The National Bureau of Economic Research declared America’s recession over this week. The body responsible for officially dating US business cycles has concluded that the downturn ended last June. That means the ‘Great Recession’ is the longest since the Depression. It lasted 18 months from December 2007, making it almost twice as long as the average post-war contraction.

What’s more, the recovery has been “painfully slow”, as President Obama puts it. Normally the economy regains its previous GDP peak in three quarters. Now it’s still down by 1.4% after four quarters. Previous deep recessions were followed by annual growth rates of 6%-8%; this time growth has been barely half that. It has certainly been too slow to heal the labour market: unemployment has barely budged and remains stuck at 9.6%. Meanwhile, the Fed, amid ongoing fears that growth could slide below the zero line again, signalled this week that it would launch another round of quantitative easing (QE) – pumping printed money into the economy by buying bonds – if conditions deteriorate.

What the commentators said

The reason the recovery has so little momentum is that the recession was caused by a financial crisis. Normally, a downturn happens because the economy overheats and the Fed raises interest rates to snuff out inflation, as The Economist pointed out. In the latter scenario, typical of the post-war period, demand revives with lower rates.

But credit busts “interfere with the transmission of lower rates to private borrowers”. Consumers, who account for 70% of the US economy, “can’t or won’t” borrow. That’s because the value of their collateral, notably housing, has plunged and they need to rebuild their savings and work off their debt. And banks’ capital has been depleted by huge losses on investments or loans.

Households have been paying down debt for seven quarters now, but the process is still “in its infancy”, said Capital Economics. Household debt as a percentage of disposable income has slid from a peak of 138% to 126%. It was 100% before the credit bubble really took off in 2000. With consumers in the doldrums, companies will be loath to borrow more, added Robert Reich on Robertreich.org.

Meanwhile, nobody knows whether the banks “have adequately disclosed, or even know” their ultimate exposure, said The Economist. So lending may not bounce back significantly for some time, even if demand for it revives. No wonder a study of 15 financial crises shows that deleveraging, the process of repairing balance sheets, typically takes seven years. If the US follows the script, the headwind of deleveraging means that the economy is unlikely to grow fast enough to make a serious dent in unemployment over the next few years.
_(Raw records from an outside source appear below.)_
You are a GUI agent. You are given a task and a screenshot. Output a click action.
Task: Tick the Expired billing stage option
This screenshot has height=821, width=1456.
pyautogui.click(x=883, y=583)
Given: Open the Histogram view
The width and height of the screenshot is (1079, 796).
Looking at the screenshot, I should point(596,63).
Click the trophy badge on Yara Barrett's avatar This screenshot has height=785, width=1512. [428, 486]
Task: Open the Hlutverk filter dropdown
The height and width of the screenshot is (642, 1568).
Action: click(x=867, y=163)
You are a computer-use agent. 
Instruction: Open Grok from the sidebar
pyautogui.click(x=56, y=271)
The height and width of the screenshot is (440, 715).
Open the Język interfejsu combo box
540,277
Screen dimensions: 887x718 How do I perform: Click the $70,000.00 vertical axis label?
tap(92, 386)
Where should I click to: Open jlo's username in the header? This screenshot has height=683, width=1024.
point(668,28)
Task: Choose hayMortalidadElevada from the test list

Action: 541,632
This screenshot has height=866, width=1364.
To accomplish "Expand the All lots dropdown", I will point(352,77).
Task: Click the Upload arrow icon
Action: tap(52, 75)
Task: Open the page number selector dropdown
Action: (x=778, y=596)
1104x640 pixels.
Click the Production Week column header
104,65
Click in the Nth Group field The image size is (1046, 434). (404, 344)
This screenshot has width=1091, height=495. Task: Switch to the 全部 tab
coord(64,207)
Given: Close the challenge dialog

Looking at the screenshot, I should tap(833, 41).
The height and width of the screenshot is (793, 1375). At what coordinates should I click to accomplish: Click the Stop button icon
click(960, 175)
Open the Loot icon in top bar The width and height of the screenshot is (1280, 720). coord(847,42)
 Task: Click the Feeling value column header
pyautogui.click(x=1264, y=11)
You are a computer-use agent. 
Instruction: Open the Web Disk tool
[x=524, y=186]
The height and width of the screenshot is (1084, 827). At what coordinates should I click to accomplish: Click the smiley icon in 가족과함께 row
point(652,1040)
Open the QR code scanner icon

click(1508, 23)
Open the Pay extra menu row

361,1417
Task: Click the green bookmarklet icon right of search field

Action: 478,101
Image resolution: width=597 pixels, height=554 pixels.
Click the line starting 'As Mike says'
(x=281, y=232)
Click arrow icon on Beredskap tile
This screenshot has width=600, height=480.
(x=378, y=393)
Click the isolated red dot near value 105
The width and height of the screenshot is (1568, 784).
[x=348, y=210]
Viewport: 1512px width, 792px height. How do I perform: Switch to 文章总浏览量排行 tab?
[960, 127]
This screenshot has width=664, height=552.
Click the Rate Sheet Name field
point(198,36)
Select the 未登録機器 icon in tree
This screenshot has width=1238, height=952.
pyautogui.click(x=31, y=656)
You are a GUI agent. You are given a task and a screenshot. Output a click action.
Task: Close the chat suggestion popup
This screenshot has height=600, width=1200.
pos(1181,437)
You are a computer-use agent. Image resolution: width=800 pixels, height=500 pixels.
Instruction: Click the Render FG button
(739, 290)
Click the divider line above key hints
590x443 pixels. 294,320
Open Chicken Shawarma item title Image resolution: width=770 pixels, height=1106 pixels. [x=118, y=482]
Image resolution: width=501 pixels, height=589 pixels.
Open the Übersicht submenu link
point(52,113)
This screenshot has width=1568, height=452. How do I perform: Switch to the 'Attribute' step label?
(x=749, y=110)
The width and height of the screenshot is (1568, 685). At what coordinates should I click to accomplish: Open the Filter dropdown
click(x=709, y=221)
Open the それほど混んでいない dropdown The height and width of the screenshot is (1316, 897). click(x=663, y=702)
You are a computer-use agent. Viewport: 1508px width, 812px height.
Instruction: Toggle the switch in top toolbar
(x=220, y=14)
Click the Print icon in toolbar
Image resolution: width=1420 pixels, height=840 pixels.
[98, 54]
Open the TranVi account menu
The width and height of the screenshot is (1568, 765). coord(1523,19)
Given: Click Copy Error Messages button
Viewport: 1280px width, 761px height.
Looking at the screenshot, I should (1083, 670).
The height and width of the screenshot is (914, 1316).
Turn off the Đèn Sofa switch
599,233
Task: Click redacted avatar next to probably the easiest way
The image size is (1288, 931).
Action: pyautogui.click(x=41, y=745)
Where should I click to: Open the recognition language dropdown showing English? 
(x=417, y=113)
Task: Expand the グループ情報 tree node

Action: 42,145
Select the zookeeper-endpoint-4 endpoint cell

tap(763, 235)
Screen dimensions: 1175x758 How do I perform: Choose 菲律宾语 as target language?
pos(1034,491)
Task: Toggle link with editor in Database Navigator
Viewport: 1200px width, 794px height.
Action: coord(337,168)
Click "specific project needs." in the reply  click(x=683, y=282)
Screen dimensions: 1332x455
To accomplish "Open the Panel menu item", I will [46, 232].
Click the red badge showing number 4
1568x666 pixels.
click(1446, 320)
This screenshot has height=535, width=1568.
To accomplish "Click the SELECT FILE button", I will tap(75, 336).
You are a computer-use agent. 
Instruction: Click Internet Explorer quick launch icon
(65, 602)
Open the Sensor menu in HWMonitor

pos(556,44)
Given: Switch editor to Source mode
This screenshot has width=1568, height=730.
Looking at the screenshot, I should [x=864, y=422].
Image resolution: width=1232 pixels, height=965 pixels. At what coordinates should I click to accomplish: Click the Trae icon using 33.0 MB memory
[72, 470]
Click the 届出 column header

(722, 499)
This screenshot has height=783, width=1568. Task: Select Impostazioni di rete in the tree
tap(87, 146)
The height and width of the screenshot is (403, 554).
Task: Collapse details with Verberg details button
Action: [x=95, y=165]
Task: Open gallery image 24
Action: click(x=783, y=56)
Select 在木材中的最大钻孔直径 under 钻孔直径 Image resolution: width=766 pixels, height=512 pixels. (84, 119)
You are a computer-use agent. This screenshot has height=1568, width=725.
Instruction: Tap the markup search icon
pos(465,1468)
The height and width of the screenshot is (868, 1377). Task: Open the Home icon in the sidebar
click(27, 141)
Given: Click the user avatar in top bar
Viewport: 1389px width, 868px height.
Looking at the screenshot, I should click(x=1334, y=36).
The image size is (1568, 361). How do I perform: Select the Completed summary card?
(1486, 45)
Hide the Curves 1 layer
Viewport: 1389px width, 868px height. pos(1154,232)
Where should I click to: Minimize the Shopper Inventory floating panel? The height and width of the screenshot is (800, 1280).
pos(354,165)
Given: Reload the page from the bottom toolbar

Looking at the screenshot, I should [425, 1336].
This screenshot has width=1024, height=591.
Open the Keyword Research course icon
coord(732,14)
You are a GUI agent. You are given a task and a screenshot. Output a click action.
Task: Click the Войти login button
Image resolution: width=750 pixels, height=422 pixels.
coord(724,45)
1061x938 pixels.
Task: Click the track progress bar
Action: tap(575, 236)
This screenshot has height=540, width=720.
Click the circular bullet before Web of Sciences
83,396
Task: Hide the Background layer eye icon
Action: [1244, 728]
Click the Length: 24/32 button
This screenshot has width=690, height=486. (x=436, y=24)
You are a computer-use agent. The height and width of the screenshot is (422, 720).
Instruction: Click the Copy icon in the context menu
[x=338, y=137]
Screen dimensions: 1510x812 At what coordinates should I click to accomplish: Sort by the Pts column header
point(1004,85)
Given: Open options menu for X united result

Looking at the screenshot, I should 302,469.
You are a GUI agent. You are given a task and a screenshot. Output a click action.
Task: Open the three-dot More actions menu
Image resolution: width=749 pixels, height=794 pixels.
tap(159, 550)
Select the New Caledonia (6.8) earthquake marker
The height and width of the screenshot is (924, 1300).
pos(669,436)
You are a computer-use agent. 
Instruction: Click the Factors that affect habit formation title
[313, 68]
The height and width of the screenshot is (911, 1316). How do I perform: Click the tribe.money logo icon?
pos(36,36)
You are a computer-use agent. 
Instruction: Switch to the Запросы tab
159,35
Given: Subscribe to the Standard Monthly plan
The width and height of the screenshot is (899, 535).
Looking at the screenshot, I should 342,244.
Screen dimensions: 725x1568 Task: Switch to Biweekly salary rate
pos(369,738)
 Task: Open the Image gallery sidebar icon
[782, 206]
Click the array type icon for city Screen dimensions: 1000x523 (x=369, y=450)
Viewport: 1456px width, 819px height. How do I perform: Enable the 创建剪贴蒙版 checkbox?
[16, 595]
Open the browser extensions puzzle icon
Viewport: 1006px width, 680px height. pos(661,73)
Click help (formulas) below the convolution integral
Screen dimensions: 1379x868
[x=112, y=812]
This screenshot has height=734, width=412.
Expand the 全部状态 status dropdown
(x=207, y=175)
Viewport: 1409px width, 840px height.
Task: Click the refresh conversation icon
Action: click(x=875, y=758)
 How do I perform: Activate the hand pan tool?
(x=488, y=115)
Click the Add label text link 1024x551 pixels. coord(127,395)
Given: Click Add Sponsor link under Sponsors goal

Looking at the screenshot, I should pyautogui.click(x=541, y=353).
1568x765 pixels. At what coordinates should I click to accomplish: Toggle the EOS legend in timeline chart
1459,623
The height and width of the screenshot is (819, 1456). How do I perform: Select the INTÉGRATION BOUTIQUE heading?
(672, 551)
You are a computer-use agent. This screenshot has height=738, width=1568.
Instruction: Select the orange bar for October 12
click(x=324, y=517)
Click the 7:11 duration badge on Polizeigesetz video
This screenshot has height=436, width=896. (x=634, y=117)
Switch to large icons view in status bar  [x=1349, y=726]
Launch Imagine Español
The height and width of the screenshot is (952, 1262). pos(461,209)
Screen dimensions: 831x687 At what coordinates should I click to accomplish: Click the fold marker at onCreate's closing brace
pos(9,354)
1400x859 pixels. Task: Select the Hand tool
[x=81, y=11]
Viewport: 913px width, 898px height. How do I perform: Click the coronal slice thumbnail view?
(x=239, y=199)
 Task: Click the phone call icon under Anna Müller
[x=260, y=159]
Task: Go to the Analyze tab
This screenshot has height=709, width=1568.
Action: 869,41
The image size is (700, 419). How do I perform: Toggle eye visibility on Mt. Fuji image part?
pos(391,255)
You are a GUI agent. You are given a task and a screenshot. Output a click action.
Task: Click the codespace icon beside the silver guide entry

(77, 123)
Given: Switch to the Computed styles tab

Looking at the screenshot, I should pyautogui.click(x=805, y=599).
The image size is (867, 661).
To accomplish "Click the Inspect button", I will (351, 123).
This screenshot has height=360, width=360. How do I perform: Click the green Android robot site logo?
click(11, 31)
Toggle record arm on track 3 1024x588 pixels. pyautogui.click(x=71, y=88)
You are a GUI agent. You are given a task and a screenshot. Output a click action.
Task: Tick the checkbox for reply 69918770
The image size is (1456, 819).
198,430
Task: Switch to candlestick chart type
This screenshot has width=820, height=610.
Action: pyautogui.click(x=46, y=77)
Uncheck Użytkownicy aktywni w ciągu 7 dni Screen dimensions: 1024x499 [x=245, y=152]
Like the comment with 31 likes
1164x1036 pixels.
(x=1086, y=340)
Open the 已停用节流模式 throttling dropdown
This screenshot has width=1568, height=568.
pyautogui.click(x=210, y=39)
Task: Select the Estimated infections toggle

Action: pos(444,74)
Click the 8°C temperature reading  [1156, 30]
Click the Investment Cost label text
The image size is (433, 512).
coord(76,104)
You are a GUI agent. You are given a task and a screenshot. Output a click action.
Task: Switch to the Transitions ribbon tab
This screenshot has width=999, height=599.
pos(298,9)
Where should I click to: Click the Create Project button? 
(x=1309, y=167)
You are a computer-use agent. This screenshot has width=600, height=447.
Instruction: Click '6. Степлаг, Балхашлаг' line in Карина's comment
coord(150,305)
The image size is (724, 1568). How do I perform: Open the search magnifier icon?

The sub-par economy will be vulnerable to another recession. The stimulus is going into reverse, house prices look likely to fall further – undermining confidence and threatening more bank losses – and another debt crisis looms in Europe. If another recession looks close, the Fed would certainly throw more printed money at the economy. But it is “pushing on the proverbial string”, given that there is no demand for it, says Gary Shilling of Gary Shilling & Company. “As Japan has shown”, there are no silver bullets when it comes to the hangover from a credit bubble.